__EXTRACT PROVIDED__
Now, it remains to be seen whether they are capable of appealing to the fine traditions, to modesty, to good faith and the eternal principles!
Since the social conditions were not sufficiently developed to permit the working class to form a militant class, the first socialists (Fourier, Owen, Saint-Simon and others) were inevitable bound to subscribe to dreams of the ideal society of the future and condemn all such attempts as strikes, associations and political movements undertaken by the workers to bring some improvement to their lot. But if we have no right to reject these patriarchs of socialism, just as the chemists have no right to reject their fathers, the alchemists, we must at least avoid repeating their mistakes, which if committed by us would be inexcusable.
Later, however - in 1939 - when the working-class political and economic struggle had acquired a fairly marked character in England, Bray - a disciple of Owen and one of those who had found mutualism considerable earlier than Proudhon - published a book entitled Labour's Wrongs and Labour's Remedy.
In one of the chapters, which deals with the inefficacy of all the remedies it is hoped will be achieved by the present struggle, he submits to bitter criticism all the movements, whether political or economic, of the English working class, condemning the political movement, strikes, the reduction of working hours, legislation on female and child labour in the factories, since all this - according to him - instead of of enabling us to pass out of the present state of society, keeps us there and only intensifies the antagonisms.
Now we come to the oracle of these doctors of social science, Proudhon. While the master had the courage to energetically condemn all economic movements(coalitions, strikes, etc.) that were contrary to the redeeming theories of his mutualism, he encouraged the working-class political movement by his writings and his own personal participation: his disciples do not dare to openly condemn the movement, In 1947, at the time when the master's major work Systeme des contradictions economiques appeared, I confuted his sophisms against the working class movement. Nevertheless, in 1864, after the Ollivier law, which accorded the French workers the right to combination in such a limited matter, Proudhon returned to his task in his book Political Capacities of the Working Classes, published a few days after his death.
The attacks of the master were so the state of the bourgeoisie that the Times, on the occasion of the big tailors' strike in London in 1866, did Proudhon the honour of translating him and condemning the strikers with his own words. Here are a few examples from it.
The miners of Reve-de-Gier had gone on strike and the soldiers had come hurry to return them to reason.
The authority that had the miners of Reve-de-Gier shot [Proudhon exclaims] was in an unfortunate position. But it acted like the ancient: Brutus standing between his paternal love and his duty as consul: he had to sacrifice his sons in order to save the republic. Brutus did not hesitate, and posterity dare not condemn him.
As long as the proletariat has existed, on cannot recall a single case of a bourgeois having hesitated to sacrifice his workers to save his own interests. What Brutuses the bourgeois are!
No, there is no right to combination, just as there is no right to fraud or theft, just as there is no right to incest or adultery.
It must be said, however, that there is certainly a right to stupidity.
What then are the eternal principles in the name of which the master hurls his abracadabra excommunications?
First eternal principle:
Wages determine prices.

__DATA__
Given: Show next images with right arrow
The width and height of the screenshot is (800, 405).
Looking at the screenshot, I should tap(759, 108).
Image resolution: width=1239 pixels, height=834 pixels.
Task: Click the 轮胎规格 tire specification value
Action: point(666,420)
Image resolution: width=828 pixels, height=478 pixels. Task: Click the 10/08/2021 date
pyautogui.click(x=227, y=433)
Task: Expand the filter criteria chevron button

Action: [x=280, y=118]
* * *
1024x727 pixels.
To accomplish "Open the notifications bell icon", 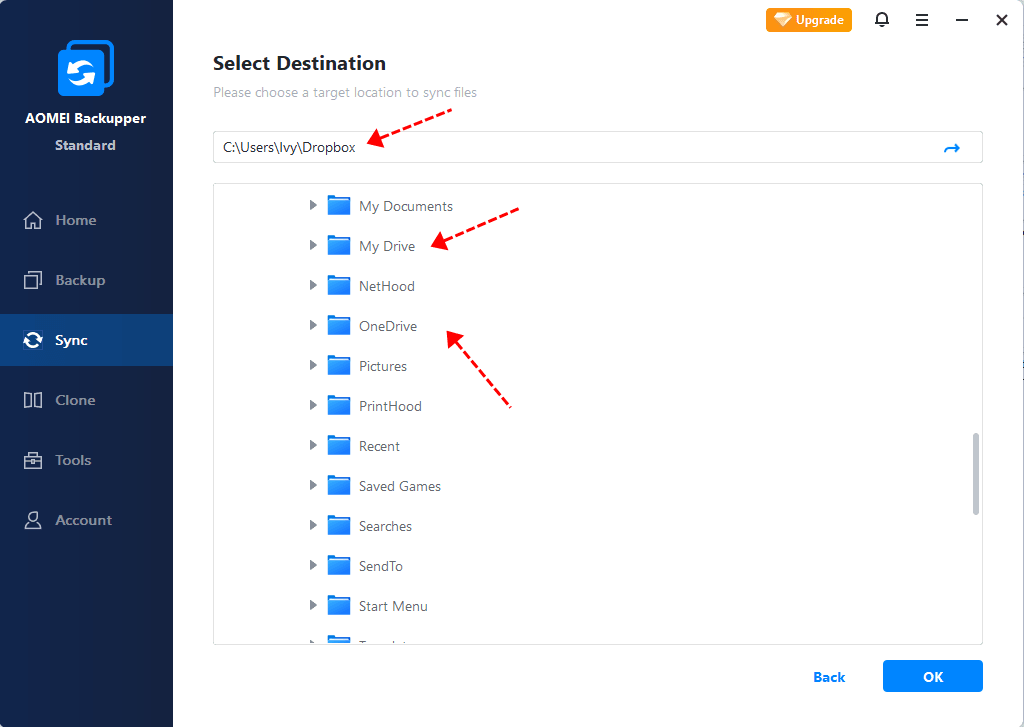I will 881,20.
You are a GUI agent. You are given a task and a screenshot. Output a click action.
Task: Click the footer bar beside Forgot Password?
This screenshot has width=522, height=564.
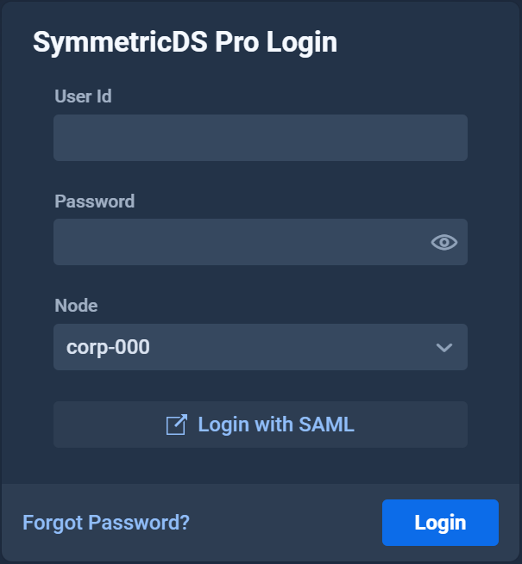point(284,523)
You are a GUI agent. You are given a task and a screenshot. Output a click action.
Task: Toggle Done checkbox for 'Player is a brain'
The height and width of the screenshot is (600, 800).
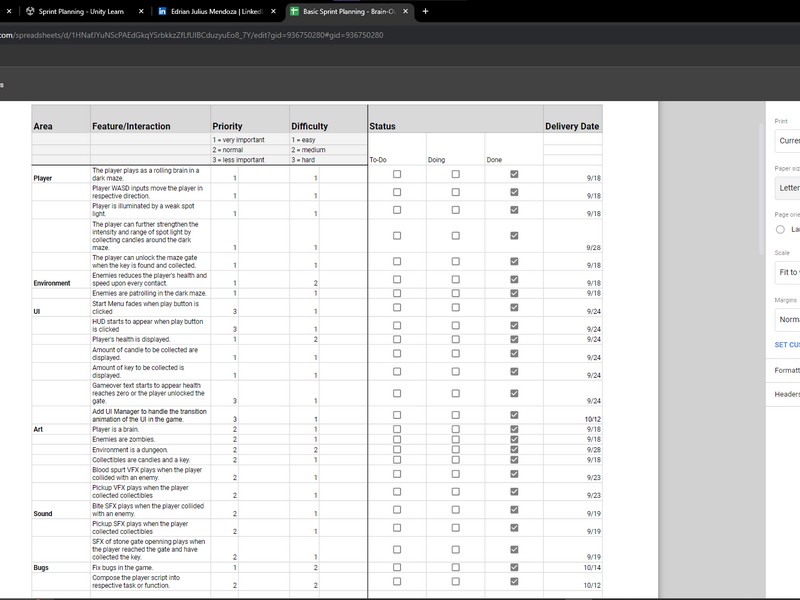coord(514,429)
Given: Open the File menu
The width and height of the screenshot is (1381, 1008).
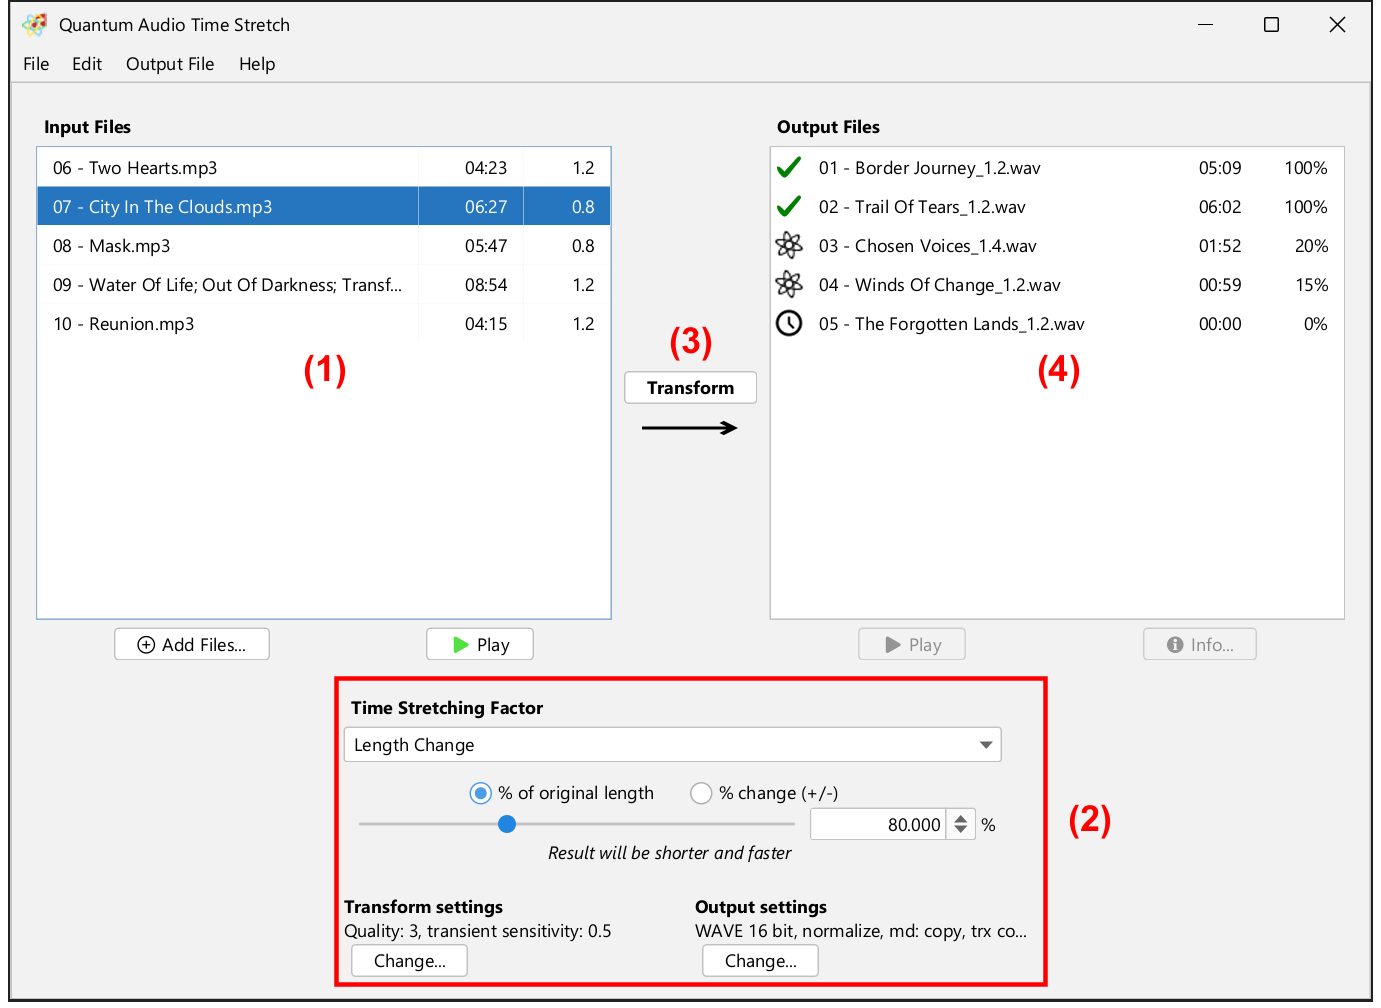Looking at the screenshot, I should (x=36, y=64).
==
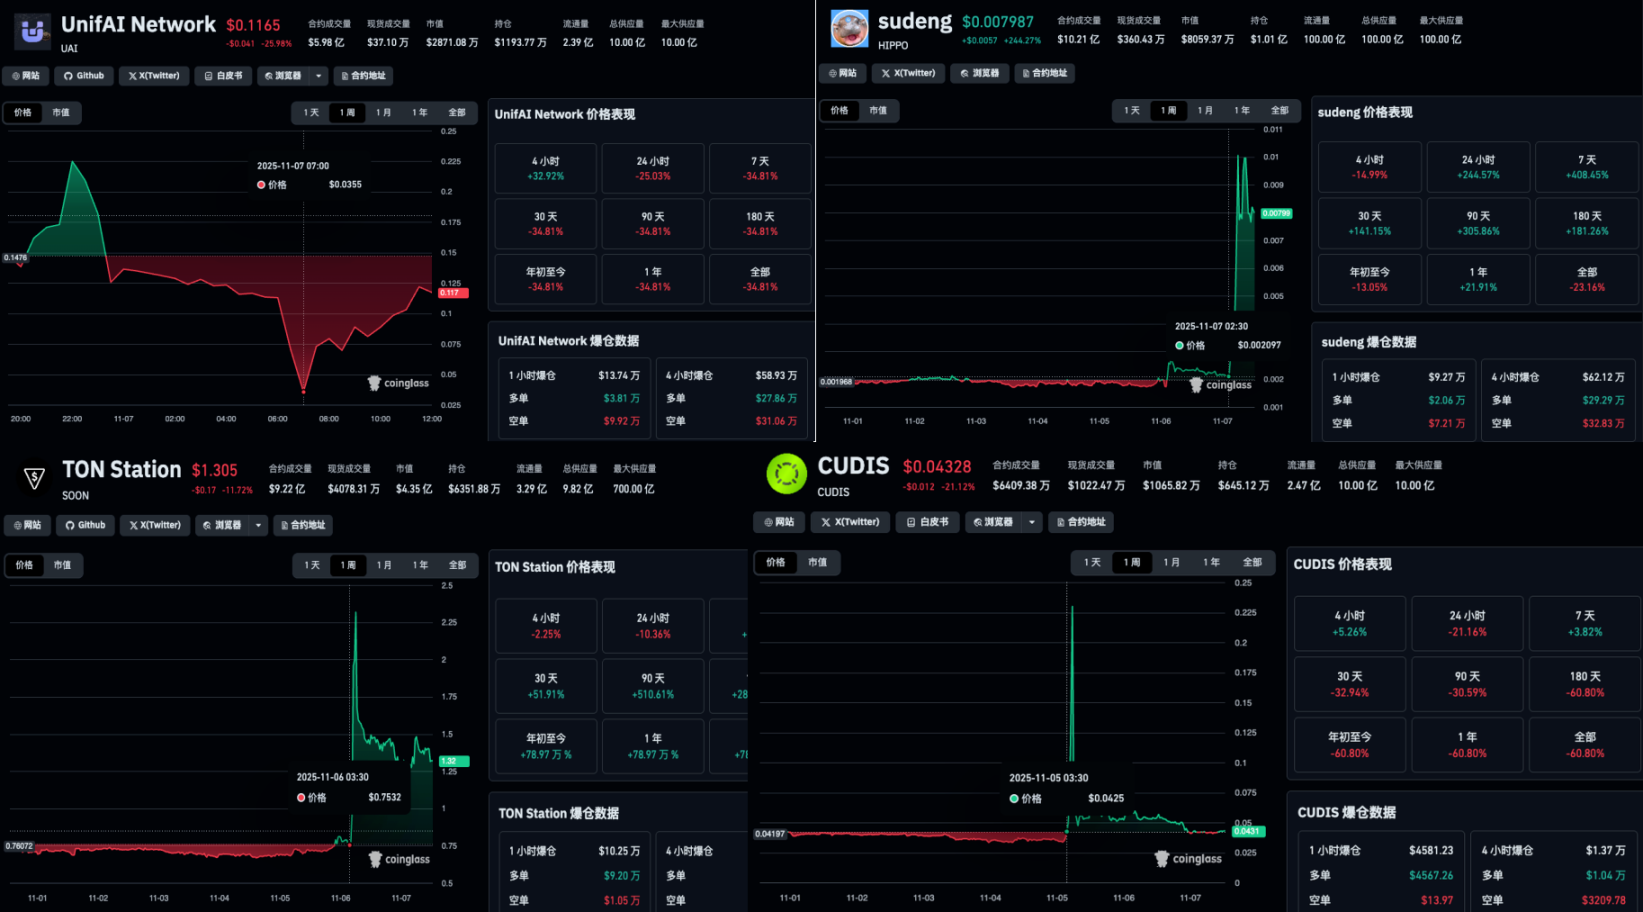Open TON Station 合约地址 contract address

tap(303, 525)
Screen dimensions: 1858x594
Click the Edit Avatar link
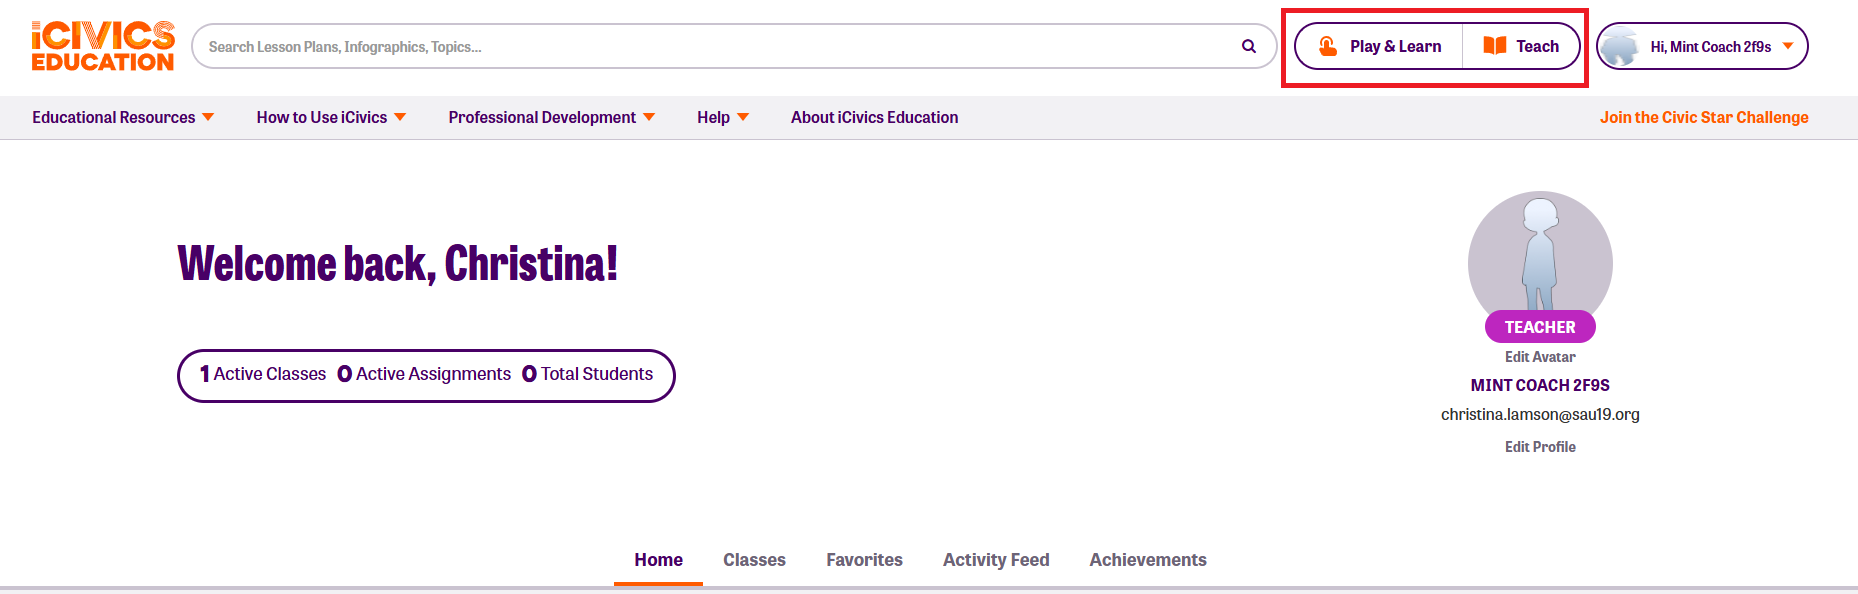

__DIRECTIONS__
(a) According to the passage on early socialists and Proudhon, what was the title of the book Bray published?
(b) List every movement or measure of the English working class that, according to the passage on early socialists and Proudhon, Bray condemns in one chapter of his book.
The records have no connection to the passage on early socialists and Proudhon.

__SOLUTIONS TO THE EXERCISE__
(a) Labour's Wrongs and Labour's Remedy

(b)
- the political movement
- strikes
- the reduction of working hours
- legislation on female and child labour in the factories